May 21Liked by David B. Williams

I'm friends with several trees in Seattle.

I'm for reforestation and a robust science based department of biodiversity in our city that helps people learn how to care for wild plants and animals. Round up is still an over the counter poison that we think nothing of using. As with so many of our plant and animal cousins we think nothing of them at all. What if we tried non harm for a few decades to make amends for cutting down everything in sight?

I'm also against class warfare and see some of the pro tree people saying they love trees as a way of keeping THOSE people out of OUR neighborhood.

The climate changing fast is also changing what trees survive here. Maples are dying out, northern California trees will have to be planted here as they normally would take thousands of years to migrate north.

I'm daydreaming about turning Aurora Ave between Green Lake and Seattle Center into a car free park with social housing, transit bike paths to help handle growth from climate migration and abolish homelessness.

-- Task to complete --
Extend the comment above on Seattle's trees and urban future by writing the passage that would follow its final sentence.

Data entries
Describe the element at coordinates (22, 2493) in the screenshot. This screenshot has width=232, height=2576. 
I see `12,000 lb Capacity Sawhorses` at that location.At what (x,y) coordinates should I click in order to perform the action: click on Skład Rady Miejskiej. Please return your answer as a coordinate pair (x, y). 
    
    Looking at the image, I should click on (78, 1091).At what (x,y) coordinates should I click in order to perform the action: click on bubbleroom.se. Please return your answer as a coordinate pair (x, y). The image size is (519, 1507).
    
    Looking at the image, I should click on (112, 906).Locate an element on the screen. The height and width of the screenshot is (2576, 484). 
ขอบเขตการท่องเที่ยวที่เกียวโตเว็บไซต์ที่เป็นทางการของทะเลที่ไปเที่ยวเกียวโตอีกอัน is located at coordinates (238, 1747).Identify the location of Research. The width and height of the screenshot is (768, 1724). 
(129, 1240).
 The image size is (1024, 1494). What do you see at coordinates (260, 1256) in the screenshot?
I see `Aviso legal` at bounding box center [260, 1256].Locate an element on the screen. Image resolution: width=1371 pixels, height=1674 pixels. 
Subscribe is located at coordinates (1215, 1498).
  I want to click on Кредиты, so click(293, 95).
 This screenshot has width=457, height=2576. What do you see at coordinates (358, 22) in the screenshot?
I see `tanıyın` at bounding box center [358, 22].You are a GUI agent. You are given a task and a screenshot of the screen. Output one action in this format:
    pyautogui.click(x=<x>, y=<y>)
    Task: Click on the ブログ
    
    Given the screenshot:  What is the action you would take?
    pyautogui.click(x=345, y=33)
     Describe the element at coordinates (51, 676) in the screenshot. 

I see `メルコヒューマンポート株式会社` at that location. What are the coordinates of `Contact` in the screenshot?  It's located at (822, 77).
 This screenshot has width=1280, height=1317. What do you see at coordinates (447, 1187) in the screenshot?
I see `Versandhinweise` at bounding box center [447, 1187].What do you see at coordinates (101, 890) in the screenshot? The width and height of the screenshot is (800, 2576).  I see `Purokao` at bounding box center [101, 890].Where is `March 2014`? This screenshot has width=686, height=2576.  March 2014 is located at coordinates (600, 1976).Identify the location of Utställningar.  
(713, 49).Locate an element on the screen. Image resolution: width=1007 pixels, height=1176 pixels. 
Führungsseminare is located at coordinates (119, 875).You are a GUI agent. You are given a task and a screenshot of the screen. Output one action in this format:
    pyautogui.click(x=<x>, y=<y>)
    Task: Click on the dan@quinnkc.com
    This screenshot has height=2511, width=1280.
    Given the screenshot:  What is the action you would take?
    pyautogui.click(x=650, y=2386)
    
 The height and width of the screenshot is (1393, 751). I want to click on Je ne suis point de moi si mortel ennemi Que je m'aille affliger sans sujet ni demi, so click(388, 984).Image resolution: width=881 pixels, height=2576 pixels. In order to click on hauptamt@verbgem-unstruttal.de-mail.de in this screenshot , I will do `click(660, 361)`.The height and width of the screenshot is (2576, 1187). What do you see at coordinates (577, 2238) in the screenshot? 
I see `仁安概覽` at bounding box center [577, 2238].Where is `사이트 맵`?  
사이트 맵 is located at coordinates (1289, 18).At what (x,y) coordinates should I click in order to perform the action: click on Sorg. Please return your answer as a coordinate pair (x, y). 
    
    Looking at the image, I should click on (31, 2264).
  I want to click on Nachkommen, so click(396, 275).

-- Solved exercise --
In researching trees with potential for the strip for this section of Aurora, my friend and plant genius Arthur Lee Jacobson said we need to plant trees that grow food and are drought resistant as water even here will become more precious.

So my Seattle Highline style Park idea is now percolating into a food forest.

My friend Mike Lee graduated from UW landscape design with a reforestation design for the street that connects Pioneer Square to Seward Park. ( Mike drew all my tree posters and helped me start Good Nature publishing in 95.)

So perhaps we could reforest Aurora to Seattle Center and Myrtle Edwards Park, then plant trees, vines and urban farms down 1st or 2nd to Pioneer Square linking downtown to Seward Park?

Maybe there are other ideas that could help us grow a muscle to go outside, leave our screens at home and imagine a great city full of trees, abundant housing, food and enough?

I don't know. But it's fun to think about looking for ways to challenge the myth of scarcity, plant trees that will mature long after we're gone.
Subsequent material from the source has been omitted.